■ **AIM OF THE TASK**
Please state how many lines of the data below contain the word "dropdown", offering nothing besides the number.

START DATA RECORDS

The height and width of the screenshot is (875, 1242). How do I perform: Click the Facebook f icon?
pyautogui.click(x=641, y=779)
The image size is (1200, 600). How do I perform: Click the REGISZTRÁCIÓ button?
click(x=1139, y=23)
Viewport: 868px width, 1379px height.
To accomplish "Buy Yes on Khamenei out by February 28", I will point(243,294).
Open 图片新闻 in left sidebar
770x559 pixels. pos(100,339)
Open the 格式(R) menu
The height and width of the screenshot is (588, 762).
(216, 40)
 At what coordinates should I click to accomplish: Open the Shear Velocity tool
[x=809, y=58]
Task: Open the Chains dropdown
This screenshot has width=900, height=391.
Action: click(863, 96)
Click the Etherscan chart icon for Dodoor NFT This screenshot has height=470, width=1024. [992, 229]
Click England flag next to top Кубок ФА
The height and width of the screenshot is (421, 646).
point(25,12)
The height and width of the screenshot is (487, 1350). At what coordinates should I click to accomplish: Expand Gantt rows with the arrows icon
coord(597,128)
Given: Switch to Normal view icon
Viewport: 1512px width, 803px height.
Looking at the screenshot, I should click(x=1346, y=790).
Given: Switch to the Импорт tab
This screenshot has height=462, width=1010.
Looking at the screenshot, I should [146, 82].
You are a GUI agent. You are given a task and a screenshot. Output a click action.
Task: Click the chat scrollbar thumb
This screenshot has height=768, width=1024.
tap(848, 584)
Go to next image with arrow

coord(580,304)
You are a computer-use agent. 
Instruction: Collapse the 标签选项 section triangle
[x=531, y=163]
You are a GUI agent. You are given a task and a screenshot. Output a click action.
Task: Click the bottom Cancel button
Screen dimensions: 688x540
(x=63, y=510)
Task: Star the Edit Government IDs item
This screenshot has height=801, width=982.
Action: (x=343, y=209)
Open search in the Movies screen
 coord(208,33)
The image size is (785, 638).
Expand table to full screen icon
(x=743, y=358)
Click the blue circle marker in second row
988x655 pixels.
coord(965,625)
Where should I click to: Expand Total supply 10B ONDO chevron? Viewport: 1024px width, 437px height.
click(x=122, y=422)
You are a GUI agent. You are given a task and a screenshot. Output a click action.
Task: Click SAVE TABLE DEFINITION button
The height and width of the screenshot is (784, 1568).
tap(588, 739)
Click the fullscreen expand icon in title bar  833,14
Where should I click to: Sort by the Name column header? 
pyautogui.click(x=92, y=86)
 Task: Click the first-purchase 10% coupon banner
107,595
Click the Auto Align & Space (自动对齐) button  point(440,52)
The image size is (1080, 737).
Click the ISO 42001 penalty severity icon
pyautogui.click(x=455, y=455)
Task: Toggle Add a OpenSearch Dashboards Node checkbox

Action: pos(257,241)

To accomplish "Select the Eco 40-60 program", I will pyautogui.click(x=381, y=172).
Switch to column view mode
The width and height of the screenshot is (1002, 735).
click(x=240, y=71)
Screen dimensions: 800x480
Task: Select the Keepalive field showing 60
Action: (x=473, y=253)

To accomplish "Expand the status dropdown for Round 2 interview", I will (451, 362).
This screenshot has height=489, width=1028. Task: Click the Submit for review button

END DATA RECORDS

■ **ANSWER TO THIS TASK**
2